Look to motorway signs for clarity


Motorways are about getting from A to B in the quickest - legal - possible time. But have you ever spared a thought for the signs dotted along Britain's roads (and New Zealand roads for that matter)? Britain's road signs look as they do because of Jock Kinneir and Margaret Calvert. The graphic designers standardised the road network, created many of its signs and produced two new typefaces, Transport and Motorway.

In the 1950s, road signs were a mess - a confusing and dangerous hotch potch of different symbols, colours and lettering. But more and more people were acquiring cars.

As the government set about creating a brave new world of motorways, Kinneir and Calvert were given the job of making signs that could be clearly read in a split second.

Calvert, now 75, says they had to start from scratch. "It required completely radical thinking. The information wasn't there in terms of reading distance, clarity and letter spaces. We had to make up the signs and then test them. It was instinctive."

They were tested in an underground car park and in London's Hyde Park, where they were propped up against trees to determine the most effective background colours and reading distances.
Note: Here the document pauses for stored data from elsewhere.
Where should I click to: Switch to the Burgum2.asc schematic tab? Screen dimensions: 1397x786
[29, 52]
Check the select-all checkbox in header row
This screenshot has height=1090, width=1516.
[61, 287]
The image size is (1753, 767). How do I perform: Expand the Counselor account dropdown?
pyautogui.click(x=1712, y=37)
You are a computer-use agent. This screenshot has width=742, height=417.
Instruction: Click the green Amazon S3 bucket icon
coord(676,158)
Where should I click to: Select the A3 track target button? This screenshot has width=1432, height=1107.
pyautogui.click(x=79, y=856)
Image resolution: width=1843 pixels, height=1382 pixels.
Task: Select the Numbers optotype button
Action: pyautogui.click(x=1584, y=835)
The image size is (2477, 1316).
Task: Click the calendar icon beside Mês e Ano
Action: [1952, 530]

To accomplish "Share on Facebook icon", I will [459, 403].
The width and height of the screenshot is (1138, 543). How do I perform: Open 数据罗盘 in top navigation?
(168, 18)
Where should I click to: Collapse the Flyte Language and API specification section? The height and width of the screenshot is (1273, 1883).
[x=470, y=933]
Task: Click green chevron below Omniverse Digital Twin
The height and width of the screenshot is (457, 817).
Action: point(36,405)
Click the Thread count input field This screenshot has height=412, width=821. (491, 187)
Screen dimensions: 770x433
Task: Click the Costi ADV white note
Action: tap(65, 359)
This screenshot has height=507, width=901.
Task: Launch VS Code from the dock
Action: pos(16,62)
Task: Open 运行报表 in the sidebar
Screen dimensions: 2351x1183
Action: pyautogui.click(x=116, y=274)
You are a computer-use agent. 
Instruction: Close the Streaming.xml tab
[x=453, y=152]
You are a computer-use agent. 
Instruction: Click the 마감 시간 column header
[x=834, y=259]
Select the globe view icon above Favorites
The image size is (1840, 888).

One of their biggest decisions, which caused upset among conservative commentators at the time, was to opt for a combination of upper and lower case letters.

"The actual word shape was the most distinctive thing because if you had Birmingham in capitals, from a distance, it's difficult to read but in caps and lower case you have word shape," says Calvert. "That was fundamental."

After the success of their big and bold motorway signs, the pair were commissioned in 1963 to overhaul the rest of Britain's roads. They created new signs and remodelled existing ones, based on the European protocol of triangular signs to warn, circles for commands and rectangles for information.